Doit-on se fier à la théorie du pyrénéiste Norbert Casteret, qui, en balançant du colorant dans l'eau bouillonnante, prouva une direction atlantique au ruisseau quand les Espagnols rêvaient d'une destination méditerranéenne ? Des deux côtés de la frontière, on souhaitait mettre la rivière du système karstique au turbin. Et plutôt six fois qu'une.
Pour l'heure et pour longtemps, la seule certitude est que la Garonne, era Garona (le cours d'eau), est aranaise.
Sources du Nil
Quoi qu'il en soit, nous voici à l'Uelh deth Joèu, l'œil de Jupiter ou du juif, selon les traductions. Les études plus approfondies de l'écrivain Bienvenido Mascaray décortiquent le vocable en « Jo-oé-u » pour signifier « là où parvient la veine d'eau ». En ce royaume de torrents et cascades, l'émotion est réelle lorsqu'on prend l'eau cristalline dans le creux de sa main. Dans l'ouest lointain, à 647 kilomètres de méandres, le fleuve rejoindra la Gironde pour s'en aller embrasser l'océan du bout de l'estuaire. Qu'importe donc la véritable source. Celle des Aranais qui la situent à l'est, du côté du Pla du
Béret, à proximité du port de la Bonaigua, est aussi très présentable.
D'autres la verraient bien sur le plateau d'Orri, sur les hauteurs de Baqueira. Pourquoi pas ?
« On dit des fleuves qu'ils ont autant de naissances que d'affluents. Les critères sont nombreux : la longueur, l'altitude, le débit… Mais notre tradition situe le lieu de naissance au Pla du Béret, comme pour l'autre fleuve, le Nouguera. Restons-en là. Pas question de refaire ici l'histoire des sources du Nil », affirme Jèp de Montoya e Parra.
Linguiste amateur, cet employé de la société espagnole d'électricité Endesa a toujours cherché les origines dans les mots. Il est l'auteur d'un « Vademecum aranais », compilation de textes du XIIe au XXe siècle qui l'a absorbé pendant quatre ans.
L'occitan est sa passion. Le gascon, le languedocien, le provençal, le limousin, l'auvergnat ou le vivaro-alpin n'ont plus grand secret pour lui. Le tronc commun le fascine. « Notre aranais est un des dialectes du gascon des hautes sources de la Garonne. Ce qui est clair, c'est que le val d'Aran ne s'arrête pas au pont du Roi (la frontière où le fleuve devient français). L'aranais que je parle avec mon fils est compris dans toute la vallée de la Pique et tout le Comminges, de Saint-Béat à Luchon. Devant le Parlement de Catalogne, j'ai présenté un projet le 21 avril pour qu'on devienne un chef-lieu de la culture d'oc », dit avec fierté celui qui est aussi président de l'Institut des études aranaises d'Arros et membre de l'association de préfiguration de
la langue d'oc, basée à Pau.

(LIGNES FOURNIES)
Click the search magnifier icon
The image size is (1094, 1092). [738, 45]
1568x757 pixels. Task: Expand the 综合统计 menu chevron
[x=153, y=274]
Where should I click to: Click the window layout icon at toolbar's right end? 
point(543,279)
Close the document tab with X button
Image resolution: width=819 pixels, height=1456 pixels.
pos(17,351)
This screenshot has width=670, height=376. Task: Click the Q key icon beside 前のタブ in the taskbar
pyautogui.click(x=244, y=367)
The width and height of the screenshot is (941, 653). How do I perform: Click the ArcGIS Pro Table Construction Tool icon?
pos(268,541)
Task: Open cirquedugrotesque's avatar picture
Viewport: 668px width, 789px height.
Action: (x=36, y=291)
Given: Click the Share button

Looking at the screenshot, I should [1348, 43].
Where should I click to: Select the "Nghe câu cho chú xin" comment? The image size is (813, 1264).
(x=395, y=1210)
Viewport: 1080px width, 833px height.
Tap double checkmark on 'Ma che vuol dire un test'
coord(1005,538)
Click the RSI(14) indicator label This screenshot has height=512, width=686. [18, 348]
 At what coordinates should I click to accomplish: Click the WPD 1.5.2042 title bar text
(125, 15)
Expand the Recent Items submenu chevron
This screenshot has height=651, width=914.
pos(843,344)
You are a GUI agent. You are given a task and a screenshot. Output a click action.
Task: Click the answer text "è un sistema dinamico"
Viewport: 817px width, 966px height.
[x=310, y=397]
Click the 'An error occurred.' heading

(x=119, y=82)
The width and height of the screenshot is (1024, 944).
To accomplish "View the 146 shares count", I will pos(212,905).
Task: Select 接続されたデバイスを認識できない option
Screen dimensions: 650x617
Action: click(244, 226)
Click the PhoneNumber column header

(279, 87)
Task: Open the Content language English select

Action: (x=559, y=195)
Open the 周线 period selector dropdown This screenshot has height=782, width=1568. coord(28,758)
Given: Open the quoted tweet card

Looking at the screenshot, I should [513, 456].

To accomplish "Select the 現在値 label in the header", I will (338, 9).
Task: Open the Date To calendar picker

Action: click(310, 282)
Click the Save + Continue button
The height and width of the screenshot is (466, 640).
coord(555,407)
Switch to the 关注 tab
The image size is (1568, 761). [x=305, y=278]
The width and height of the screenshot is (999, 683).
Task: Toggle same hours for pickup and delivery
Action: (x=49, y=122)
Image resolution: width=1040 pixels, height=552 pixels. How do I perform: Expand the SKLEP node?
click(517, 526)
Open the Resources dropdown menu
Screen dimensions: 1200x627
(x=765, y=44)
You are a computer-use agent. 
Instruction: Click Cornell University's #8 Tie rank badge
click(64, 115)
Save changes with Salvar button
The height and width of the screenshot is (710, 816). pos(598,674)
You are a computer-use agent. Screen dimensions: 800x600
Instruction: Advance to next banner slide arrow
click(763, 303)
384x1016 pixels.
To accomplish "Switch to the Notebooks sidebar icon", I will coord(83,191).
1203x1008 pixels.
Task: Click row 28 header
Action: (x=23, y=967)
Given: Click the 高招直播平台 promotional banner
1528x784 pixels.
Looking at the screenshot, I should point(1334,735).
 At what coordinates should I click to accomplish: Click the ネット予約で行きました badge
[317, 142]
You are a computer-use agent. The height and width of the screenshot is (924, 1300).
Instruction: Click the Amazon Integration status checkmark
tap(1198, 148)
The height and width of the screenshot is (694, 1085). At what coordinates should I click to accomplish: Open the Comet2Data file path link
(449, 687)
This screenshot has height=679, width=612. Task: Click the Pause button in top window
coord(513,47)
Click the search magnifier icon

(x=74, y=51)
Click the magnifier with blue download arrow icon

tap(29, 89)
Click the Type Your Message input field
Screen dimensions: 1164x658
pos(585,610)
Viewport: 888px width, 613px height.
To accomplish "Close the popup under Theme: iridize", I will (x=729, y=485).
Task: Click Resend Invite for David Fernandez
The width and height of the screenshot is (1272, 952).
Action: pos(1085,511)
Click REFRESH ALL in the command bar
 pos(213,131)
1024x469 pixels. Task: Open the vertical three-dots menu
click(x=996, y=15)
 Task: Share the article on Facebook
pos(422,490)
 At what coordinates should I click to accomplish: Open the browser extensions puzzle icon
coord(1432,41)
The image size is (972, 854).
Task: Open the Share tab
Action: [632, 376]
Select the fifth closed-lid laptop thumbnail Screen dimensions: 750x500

(CONSIGNE)
Poursuivez l'extrait sur les sources de la Garonne et le val d'Aran en reprenant juste après sa dernière phrase.

(ZONE DE RÉPONSE)
La langue officielle
L'aranais, occitan teinté de catalan, de castillan et d'une pincée de basque, est depuis le 3 octobre 1990 langue officielle dans ce territoire de 11 000 habitants. Elle est reconnue sur tout le territoire catalan. Même sous Franco, la « petite république » a toujours joui de ses privilèges et singularités. La croix occitane orne les frontons du Conseil général de la capitale Vielha et de toutes les mairies dont les principales sont Bossòst, Naut Aran et Les. Toutes ces communes de pierre et d'ardoise nichées dans l'ancienne vallée
glaciaire ont pour particularité d'être traversées par ce gave écumant où frétillent encore quelques farios. Les gens du lointain aval marronnasse se pincent, mais c'est bien d'elle qu'il s'agit.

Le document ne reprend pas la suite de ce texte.